Despite these accolades, during her unexpected forced hiatus there
were times when Hilary felt like she had lost a part of herself—but as
she says, “Through this darkness, I have learned so much about myself
and about the world.” Explaining her natural evolution from her strictly
jazz/Songbook roots, she takes a probing look at where she’s been and
where she’s headed. “Each song I chose for A Self-Portrait has a
significant meaning to me and has in one way or another shepherded me
through the darkest moments of my life.”
“They’re songs that tap into everyone’s desire to not only feel better, but make things better,” she says. “When I sing them – both here and on stage – I feel liberated and empowered. They’re my way of acknowledging how hard it is sometimes to live, to love, to grow up and to evolve—and these songs express my determination to get through these difficult times. Everything starts sitting at the piano, studying a song’s sheet music and finding the musical expression I am looking for to best fit the lyrics. To me, A Self Portrait is about being in the moment, in the most real way possible. I think it is the most authentic recording that I have ever done – yet.”

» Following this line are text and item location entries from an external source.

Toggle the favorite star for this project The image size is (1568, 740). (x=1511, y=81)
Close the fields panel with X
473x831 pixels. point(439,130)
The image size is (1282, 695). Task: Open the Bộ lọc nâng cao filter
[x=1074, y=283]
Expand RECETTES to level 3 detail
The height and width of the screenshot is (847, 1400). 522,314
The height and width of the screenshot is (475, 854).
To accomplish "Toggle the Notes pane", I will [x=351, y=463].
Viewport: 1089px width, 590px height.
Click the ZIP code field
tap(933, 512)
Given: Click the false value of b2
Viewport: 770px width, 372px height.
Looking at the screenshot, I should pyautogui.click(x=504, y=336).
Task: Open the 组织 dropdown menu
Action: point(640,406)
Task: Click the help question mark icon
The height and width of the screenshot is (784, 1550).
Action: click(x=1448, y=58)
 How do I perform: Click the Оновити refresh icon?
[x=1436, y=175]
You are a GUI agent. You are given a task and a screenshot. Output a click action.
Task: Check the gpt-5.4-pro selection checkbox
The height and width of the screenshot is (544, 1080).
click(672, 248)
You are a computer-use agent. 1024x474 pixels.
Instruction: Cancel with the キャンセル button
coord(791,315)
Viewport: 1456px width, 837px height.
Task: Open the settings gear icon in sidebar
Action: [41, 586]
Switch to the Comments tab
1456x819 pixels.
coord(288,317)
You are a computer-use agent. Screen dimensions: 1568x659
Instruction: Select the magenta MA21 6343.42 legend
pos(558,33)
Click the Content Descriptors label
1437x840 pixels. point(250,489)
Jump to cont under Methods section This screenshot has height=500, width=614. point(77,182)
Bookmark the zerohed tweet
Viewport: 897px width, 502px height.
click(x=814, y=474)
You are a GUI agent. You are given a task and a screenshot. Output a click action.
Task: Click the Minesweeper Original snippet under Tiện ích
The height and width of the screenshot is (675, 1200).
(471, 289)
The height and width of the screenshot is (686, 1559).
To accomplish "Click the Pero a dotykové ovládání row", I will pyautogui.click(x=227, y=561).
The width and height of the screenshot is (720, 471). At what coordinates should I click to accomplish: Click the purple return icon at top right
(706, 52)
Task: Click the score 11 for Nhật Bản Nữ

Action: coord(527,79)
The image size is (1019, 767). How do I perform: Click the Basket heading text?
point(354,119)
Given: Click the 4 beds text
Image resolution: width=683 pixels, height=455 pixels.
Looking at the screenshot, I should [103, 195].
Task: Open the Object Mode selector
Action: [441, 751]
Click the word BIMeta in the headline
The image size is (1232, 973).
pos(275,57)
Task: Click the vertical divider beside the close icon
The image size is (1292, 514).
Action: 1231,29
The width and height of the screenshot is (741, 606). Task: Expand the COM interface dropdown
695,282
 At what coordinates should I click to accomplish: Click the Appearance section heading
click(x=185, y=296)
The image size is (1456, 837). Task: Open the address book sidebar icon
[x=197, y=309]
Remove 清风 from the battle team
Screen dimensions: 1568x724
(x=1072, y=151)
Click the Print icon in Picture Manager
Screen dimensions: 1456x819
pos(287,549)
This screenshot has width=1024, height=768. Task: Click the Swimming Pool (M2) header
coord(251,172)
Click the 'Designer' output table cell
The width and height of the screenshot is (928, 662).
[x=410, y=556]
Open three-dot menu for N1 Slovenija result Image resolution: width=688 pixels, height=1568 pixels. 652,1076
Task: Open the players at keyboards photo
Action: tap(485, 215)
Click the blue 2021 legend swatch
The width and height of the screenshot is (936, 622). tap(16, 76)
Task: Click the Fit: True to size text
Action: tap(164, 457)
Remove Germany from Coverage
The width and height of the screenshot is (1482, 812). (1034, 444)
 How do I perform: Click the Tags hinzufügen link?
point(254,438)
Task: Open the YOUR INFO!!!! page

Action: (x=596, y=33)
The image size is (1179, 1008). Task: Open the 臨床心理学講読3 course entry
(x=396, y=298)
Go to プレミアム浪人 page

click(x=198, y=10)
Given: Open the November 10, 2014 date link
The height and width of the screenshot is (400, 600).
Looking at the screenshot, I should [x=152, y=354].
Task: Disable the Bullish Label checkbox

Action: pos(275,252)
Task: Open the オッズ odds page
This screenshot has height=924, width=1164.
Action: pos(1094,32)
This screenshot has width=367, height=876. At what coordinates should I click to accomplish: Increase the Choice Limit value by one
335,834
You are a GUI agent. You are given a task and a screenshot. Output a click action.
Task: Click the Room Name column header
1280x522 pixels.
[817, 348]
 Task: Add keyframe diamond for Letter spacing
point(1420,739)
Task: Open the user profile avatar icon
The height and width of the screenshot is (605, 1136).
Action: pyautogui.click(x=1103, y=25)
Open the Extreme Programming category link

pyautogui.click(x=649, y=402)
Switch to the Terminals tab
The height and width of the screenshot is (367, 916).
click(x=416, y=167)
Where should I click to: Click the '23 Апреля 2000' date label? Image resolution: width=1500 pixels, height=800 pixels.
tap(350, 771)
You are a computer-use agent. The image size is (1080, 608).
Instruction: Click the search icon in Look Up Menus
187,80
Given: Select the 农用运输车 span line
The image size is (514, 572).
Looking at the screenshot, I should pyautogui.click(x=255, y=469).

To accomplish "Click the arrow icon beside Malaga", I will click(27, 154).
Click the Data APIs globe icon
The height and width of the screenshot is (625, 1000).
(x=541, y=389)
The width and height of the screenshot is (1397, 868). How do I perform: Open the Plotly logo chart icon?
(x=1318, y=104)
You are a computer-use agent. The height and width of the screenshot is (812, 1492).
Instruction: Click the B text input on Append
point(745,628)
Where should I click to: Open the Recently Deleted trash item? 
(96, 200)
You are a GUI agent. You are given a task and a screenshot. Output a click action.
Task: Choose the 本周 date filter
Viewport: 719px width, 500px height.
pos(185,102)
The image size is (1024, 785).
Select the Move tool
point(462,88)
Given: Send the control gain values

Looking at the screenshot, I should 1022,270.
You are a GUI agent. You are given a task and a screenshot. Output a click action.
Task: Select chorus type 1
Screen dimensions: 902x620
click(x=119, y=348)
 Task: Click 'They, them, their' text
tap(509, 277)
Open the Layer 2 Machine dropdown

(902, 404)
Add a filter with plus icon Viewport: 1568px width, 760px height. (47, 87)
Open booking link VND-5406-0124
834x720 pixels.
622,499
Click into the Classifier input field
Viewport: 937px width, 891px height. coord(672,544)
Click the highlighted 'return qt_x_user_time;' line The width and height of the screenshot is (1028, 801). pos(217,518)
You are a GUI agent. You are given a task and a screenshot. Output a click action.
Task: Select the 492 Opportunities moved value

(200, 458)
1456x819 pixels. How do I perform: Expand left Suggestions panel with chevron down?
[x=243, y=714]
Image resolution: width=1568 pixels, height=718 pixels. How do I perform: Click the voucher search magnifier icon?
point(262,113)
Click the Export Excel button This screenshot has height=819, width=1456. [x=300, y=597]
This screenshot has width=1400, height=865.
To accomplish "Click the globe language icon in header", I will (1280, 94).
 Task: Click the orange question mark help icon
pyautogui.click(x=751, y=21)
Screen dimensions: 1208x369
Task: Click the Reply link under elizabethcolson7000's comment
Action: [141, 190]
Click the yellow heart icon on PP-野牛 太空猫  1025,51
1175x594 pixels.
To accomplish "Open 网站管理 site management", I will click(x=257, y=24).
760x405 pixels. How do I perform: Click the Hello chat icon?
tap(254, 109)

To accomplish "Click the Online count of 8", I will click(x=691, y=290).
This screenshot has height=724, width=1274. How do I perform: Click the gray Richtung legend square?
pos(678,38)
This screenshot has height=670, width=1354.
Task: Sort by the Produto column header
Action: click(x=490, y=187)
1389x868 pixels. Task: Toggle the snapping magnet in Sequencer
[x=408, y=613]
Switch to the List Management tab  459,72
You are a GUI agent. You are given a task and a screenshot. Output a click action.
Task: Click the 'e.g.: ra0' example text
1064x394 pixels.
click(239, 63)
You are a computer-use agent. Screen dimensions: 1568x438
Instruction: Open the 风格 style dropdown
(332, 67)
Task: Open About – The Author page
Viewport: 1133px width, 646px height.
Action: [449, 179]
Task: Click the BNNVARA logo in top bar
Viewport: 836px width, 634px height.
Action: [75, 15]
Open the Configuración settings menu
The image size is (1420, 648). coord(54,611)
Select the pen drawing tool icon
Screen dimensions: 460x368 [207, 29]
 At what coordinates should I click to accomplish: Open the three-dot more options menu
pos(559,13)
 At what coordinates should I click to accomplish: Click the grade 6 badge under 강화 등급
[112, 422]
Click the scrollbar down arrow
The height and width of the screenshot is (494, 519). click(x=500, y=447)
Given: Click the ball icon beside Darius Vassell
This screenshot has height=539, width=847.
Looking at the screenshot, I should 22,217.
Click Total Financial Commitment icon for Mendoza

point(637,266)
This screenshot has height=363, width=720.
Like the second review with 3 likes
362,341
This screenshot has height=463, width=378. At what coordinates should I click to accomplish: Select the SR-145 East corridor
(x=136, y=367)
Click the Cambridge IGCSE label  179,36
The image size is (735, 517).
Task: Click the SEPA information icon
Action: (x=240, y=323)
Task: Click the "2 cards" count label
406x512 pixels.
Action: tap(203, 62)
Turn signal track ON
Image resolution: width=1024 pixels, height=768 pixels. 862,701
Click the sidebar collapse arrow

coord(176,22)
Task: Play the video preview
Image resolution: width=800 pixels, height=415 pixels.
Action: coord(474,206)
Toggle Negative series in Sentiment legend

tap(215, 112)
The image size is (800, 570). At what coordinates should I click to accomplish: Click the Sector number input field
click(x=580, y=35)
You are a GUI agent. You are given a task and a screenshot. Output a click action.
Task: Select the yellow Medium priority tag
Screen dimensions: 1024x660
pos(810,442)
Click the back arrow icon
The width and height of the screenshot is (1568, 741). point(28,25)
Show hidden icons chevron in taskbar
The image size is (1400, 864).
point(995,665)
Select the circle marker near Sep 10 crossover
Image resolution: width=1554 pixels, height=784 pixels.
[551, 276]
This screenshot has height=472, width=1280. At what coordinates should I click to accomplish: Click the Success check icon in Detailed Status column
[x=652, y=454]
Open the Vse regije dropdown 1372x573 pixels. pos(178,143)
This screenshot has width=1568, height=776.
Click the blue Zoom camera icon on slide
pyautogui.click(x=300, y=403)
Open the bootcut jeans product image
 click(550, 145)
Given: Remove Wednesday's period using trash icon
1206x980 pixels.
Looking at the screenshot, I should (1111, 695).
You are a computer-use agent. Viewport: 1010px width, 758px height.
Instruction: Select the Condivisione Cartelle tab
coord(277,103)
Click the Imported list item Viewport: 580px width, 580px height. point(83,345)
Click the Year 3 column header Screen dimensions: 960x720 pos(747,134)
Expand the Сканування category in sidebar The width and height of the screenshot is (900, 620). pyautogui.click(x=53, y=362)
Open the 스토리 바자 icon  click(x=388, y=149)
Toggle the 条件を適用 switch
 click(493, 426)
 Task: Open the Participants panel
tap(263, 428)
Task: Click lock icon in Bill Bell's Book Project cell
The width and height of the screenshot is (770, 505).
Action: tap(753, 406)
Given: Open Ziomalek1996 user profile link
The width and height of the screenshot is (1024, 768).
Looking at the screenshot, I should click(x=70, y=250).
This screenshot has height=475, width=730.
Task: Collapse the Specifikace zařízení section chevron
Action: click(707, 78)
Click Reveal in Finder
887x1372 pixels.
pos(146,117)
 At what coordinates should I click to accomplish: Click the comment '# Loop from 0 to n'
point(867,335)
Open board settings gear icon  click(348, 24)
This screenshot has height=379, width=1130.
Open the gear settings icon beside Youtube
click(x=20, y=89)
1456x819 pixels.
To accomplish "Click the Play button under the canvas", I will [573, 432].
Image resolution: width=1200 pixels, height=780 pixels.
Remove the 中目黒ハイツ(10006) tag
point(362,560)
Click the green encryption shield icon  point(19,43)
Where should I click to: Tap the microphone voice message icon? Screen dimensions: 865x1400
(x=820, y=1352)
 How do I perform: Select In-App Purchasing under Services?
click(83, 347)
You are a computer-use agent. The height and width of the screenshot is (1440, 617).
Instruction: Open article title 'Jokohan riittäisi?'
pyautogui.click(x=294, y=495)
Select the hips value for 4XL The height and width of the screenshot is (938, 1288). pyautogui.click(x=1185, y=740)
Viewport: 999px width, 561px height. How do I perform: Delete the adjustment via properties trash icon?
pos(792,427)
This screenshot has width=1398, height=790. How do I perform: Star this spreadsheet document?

Hilary’s time away from recording gave her a chance to take stock of her deepest passions and longings as a performer and interpreter. “I had the opportunity to look at who I am as an artist, and realize that I cannot pretend to only be one thing,” she says. “I am, like most artists, many things – or maybe just one thing that cannot be classified. A Self Portrait represents more of who I am. I once thought I had to sing in a box, sing a certain way. I now realize that for me that would be the safe road, but not the truest road.”
That path includes a deep love for a wide range of influences, from Cole Porter to Maria Schneider to Celtic chants, Bohemian rhapsodies, Samuel Barber, the Rolling Stones and Fun. It’s also taken Hilary in unique thematic directions over the years as she debuted at the Oak Room at the Algonquin Hotel as the co-writer and star of the critically acclaimed, Off Broadway revues Our Sinatra and Singing Astaire. Hilary’s latest tour de force is a symphonic tribute to the music of Judy Garland; she has already performed this multi-faceted orchestral show with symphonies around the country, and has a national tour planned for 2015.
Her choice to include “River” on this album offers a glimpse into her next large-scope undertaking: a new show based on the music of Joni Mitchell.
“The beauty of A Self Portrait is that it’s an honest musical glimpse into this moment of my life, looking back on a hard time but from the perspective of having made it through to a bright, exciting present and future,” she says. “It was such a hard road to travel to win the ability to get this out there, so the seemingly simple task of just walking into the vocal booth in the studio and doing the first take was both the hardest and most liberating thing I’ve done in my life. It was a very emotional experience, an opportunity to pour three years of held-back emotion and passion into a true labor-of-love project. I have nothing but gratitude for my family, friends and fans who have shared with me their unconditional love and support – and for my wonderful band who stayed by my side through it all and captured my vision so beautifully throughout.”